Dragan Umičević (; born 9 October 1984 in Dubica, SFR Yugoslavia) is a Swedish professional ice hockey player of Serbian descent. He is currently playing for Södertälje SK in the HockeyAllsvenskan (Allsv). Umicevic has represented the Sweden national ice hockey team in 2006 and 2007. With Södertälje SK he won the team's internal scoring league in the 2008–09 Elitserien season. Umičević was drafted by the Edmonton Oilers in the sixth round of the 2003 NHL Entry Draft, 184th overall.

Playing career
Aside from 9 games in Russia in 2007, Umicevic played in Sweden until 2012. He then moved to the Finnish SM-Liiga, where he was known as a playmaker.
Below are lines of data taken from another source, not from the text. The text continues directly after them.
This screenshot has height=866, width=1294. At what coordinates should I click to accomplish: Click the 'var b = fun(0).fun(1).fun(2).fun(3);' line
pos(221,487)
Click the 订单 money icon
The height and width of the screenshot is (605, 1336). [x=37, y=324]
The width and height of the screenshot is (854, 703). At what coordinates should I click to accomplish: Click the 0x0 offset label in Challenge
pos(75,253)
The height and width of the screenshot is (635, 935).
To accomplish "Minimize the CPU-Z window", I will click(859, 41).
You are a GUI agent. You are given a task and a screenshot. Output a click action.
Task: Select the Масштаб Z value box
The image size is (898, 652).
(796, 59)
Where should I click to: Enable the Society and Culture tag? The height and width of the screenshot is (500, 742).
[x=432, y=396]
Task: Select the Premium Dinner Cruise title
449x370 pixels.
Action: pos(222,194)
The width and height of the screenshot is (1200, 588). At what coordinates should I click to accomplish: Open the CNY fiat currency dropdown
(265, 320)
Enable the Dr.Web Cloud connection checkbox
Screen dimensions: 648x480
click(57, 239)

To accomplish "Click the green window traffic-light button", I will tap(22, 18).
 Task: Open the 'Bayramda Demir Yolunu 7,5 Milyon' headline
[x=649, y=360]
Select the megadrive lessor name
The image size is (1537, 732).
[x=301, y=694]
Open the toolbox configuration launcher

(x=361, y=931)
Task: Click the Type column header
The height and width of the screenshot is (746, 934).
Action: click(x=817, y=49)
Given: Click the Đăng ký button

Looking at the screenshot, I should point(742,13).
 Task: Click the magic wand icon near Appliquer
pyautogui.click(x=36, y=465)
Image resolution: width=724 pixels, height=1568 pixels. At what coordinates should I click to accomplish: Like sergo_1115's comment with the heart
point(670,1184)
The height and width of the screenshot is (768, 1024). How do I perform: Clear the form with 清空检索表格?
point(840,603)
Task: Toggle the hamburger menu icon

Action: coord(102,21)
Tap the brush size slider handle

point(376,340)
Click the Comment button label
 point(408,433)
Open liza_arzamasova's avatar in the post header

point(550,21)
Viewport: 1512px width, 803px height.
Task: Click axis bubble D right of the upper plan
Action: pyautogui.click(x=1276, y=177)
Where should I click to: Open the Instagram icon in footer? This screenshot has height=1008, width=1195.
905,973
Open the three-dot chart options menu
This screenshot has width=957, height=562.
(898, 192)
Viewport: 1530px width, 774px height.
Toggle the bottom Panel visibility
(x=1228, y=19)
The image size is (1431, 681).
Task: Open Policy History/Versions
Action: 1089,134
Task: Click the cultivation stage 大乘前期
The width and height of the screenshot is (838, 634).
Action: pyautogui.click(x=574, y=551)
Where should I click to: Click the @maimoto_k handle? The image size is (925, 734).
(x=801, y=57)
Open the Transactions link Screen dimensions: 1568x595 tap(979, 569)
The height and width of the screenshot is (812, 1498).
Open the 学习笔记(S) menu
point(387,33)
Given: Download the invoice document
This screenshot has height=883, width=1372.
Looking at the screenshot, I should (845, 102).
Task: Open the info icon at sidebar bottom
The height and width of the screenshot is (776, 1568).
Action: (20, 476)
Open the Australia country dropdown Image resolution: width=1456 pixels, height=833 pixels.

At the end of the 2013–14 season he moved to the NLA in Switzerland and signed with EHC Biel for the playoffs. He scored 6 goals and 10 assists in 15 games, earning him a one-year contract with Biel for 2014-15.

For the 2015–16 season, Umicevic signed a one-year contract with the DEL team Kölner Haie. In August 2016, he inked a two-year deal with another German team, Krefeld Pinguine.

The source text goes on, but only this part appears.